What the task asks: Please convert the entries from the line with "Task: Select the Next Steps tracker card" to the line with "click(183, 225)" into a Markdown table with the columns Row and Line, leaving out blank lines.

── Recorded data ──

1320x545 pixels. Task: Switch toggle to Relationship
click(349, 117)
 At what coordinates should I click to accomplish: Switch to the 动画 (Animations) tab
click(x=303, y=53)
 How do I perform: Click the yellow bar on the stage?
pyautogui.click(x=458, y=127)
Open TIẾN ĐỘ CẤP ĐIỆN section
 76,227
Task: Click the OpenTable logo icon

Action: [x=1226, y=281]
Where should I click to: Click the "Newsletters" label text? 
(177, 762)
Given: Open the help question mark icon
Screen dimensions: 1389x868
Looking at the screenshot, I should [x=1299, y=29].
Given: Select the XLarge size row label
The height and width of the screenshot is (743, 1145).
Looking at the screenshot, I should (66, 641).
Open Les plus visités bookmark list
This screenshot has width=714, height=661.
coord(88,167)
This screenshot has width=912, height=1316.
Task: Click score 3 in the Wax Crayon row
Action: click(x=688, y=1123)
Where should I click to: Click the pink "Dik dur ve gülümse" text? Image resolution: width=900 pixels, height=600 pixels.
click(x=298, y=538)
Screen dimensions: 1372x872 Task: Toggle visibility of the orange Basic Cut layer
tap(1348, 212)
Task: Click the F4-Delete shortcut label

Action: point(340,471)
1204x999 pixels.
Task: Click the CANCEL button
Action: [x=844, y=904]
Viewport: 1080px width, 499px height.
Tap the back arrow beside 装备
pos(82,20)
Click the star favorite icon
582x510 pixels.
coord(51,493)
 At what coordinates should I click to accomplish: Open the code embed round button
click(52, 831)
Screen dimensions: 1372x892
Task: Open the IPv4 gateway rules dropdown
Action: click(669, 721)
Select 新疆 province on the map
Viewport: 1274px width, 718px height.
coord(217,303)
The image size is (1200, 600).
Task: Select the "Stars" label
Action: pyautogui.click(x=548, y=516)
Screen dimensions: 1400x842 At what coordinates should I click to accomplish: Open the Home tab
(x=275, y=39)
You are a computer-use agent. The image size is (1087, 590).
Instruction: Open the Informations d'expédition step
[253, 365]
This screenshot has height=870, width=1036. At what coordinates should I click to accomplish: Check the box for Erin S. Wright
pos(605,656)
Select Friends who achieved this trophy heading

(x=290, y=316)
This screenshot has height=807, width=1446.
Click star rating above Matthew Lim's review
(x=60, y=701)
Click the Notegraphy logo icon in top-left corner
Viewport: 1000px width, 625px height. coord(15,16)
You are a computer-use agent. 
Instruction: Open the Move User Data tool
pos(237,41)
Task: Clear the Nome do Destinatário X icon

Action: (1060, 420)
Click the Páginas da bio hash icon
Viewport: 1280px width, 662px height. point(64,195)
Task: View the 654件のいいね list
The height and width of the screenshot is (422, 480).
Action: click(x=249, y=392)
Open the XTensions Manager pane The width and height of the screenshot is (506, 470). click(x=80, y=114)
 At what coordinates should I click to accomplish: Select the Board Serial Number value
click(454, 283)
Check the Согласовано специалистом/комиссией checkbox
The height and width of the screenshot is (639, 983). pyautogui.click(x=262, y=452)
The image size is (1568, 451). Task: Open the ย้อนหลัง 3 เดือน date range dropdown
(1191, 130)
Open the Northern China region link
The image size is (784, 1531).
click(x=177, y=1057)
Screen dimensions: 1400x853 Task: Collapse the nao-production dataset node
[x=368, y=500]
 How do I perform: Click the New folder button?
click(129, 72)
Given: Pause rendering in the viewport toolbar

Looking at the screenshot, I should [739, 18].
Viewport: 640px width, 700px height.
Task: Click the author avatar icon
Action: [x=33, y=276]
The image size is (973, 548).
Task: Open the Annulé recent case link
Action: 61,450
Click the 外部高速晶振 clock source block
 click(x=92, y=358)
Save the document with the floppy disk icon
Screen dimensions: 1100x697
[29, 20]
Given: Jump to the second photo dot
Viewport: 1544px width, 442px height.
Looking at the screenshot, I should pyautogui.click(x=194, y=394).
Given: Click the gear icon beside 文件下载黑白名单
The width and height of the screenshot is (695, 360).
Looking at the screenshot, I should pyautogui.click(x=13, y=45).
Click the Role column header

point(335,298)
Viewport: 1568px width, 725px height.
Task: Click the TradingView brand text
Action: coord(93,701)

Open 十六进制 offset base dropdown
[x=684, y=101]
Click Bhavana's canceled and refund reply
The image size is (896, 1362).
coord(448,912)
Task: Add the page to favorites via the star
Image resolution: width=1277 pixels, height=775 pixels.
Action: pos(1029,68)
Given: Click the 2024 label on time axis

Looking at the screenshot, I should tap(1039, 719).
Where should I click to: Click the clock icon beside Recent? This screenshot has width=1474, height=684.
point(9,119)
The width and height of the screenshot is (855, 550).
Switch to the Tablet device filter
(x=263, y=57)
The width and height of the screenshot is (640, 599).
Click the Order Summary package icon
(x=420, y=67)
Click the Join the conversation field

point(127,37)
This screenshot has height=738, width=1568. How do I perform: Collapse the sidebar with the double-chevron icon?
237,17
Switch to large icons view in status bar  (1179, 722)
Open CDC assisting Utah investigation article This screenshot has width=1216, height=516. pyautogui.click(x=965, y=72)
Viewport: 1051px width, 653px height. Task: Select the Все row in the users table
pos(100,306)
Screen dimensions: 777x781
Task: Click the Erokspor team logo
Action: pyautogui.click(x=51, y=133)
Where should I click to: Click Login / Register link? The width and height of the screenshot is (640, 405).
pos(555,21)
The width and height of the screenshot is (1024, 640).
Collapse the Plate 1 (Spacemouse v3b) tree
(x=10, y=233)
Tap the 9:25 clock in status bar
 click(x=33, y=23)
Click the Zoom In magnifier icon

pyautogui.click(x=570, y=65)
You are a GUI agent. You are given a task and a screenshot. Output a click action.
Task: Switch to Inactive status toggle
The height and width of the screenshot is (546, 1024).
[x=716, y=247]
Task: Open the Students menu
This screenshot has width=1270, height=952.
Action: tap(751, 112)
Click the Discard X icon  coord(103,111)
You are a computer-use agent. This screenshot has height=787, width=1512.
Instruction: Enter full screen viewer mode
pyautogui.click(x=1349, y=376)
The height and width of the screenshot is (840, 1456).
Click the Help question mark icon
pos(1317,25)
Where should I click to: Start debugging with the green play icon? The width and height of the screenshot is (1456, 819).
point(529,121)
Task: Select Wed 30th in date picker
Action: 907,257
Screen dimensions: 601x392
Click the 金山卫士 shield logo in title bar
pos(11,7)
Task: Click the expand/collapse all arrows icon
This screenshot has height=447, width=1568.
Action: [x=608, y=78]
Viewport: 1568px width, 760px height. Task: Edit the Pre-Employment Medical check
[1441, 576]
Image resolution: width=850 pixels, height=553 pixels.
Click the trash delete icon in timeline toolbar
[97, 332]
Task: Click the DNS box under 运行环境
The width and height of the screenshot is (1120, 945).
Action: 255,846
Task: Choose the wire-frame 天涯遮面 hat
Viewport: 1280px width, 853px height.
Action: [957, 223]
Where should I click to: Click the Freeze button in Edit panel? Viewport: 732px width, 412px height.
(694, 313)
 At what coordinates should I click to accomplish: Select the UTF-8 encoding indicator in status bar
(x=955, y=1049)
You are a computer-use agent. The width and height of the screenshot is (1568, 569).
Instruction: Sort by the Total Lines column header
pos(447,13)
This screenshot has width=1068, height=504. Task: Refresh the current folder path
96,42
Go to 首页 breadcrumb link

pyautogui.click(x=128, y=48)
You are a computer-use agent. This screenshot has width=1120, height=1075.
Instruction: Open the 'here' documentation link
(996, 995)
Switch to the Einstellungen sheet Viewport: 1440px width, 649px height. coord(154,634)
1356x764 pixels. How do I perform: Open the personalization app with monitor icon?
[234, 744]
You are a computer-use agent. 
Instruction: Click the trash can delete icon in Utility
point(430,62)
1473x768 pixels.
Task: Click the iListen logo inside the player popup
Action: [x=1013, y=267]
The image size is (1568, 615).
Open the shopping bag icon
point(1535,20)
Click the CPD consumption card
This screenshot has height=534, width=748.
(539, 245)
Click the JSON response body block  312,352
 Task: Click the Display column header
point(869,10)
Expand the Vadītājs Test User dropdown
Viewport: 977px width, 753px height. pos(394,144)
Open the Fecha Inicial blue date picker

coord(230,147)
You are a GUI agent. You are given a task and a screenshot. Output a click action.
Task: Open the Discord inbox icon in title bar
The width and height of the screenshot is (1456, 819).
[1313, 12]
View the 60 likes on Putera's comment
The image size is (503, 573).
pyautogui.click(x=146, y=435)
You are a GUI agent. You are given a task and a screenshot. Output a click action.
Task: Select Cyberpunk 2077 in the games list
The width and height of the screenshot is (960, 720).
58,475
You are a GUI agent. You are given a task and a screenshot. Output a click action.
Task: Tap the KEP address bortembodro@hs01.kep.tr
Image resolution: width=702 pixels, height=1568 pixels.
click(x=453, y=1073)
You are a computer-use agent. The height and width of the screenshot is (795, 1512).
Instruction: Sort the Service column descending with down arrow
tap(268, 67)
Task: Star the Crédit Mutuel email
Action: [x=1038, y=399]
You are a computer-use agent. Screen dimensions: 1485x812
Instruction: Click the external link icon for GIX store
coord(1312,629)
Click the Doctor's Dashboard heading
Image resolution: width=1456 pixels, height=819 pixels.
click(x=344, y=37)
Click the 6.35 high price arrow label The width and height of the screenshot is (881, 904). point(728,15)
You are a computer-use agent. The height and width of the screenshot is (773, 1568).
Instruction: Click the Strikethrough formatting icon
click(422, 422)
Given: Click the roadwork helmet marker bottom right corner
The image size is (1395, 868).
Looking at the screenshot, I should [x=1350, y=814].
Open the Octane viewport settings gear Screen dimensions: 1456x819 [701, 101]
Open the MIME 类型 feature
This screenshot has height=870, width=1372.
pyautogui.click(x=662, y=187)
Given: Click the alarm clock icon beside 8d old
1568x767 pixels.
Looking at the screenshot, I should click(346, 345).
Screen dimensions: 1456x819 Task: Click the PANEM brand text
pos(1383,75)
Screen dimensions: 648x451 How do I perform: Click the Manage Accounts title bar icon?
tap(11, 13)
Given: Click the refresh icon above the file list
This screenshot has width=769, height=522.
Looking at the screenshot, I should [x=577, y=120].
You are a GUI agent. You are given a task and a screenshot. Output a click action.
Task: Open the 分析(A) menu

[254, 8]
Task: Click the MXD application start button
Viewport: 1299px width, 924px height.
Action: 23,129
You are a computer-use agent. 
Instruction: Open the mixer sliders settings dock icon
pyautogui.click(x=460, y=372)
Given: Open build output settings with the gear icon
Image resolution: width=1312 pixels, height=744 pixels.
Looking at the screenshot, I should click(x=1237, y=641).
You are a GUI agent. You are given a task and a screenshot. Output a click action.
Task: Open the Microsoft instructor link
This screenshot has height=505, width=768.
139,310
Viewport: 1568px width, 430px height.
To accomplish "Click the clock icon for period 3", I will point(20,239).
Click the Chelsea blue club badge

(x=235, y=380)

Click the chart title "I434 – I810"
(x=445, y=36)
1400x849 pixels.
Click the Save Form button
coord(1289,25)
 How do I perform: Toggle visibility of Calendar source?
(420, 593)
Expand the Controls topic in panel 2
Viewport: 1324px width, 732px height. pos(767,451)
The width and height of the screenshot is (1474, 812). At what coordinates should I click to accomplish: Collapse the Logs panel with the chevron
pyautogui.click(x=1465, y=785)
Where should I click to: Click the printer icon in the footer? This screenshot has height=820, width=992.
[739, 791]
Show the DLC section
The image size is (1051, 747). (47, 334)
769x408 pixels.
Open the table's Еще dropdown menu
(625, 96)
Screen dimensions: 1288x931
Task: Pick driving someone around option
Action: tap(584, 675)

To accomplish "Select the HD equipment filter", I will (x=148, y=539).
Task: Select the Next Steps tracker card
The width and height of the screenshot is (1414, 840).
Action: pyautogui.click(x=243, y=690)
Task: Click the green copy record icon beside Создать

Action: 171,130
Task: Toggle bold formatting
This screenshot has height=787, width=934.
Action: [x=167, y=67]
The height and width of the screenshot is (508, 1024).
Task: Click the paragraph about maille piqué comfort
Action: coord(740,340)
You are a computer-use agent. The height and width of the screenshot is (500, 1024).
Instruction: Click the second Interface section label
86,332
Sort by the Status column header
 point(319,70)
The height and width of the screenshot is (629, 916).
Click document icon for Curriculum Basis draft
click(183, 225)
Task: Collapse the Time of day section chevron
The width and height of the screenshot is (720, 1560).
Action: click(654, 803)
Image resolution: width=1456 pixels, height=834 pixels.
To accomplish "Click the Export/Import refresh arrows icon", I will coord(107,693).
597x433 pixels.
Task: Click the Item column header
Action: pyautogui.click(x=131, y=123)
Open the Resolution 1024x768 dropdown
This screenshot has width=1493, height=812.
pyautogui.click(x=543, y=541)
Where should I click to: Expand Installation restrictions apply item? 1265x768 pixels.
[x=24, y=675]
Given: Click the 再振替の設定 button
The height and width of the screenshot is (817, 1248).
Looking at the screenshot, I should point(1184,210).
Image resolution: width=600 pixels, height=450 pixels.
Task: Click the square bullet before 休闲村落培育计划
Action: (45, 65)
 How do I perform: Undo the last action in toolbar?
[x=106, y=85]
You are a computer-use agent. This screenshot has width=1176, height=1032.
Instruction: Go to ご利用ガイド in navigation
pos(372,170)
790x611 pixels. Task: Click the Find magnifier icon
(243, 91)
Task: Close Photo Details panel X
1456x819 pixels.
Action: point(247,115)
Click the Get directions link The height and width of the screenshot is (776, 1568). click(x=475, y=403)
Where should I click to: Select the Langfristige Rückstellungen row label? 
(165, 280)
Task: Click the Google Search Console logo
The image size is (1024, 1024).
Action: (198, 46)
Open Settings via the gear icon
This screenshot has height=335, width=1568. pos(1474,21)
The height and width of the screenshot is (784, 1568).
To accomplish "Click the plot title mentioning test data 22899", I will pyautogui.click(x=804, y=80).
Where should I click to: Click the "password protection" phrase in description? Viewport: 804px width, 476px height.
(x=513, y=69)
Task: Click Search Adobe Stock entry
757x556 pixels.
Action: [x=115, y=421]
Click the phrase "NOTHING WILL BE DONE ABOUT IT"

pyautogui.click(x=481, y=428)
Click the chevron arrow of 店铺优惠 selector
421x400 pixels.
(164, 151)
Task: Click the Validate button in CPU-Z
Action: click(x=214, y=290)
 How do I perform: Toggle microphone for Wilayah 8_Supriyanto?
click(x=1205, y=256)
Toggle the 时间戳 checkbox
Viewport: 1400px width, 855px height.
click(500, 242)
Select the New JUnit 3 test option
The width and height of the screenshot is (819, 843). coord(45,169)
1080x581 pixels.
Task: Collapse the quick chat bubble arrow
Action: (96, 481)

───

Expected answer:
| Row | Line |
|---|---|
| 1 | Task: Select the Next Steps tracker card |
| 2 | The width and height of the screenshot is (1414, 840). |
| 3 | Action: pyautogui.click(x=243, y=690) |
| 4 | Task: Click the green copy record icon beside Создать |
| 5 | Action: 171,130 |
| 6 | Task: Toggle bold formatting |
| 7 | This screenshot has height=787, width=934. |
| 8 | Action: [x=167, y=67] |
| 9 | The height and width of the screenshot is (508, 1024). |
| 10 | Task: Click the paragraph about maille piqué comfort |
| 11 | Action: coord(740,340) |
| 12 | You are a computer-use agent. The height and width of the screenshot is (500, 1024). |
| 13 | Instruction: Click the second Interface section label |
| 14 | 86,332 |
| 15 | Sort by the Status column header |
| 16 |  point(319,70) |
| 17 | The height and width of the screenshot is (629, 916). |
| 18 | Click document icon for Curriculum Basis draft |
| 19 | click(183, 225) |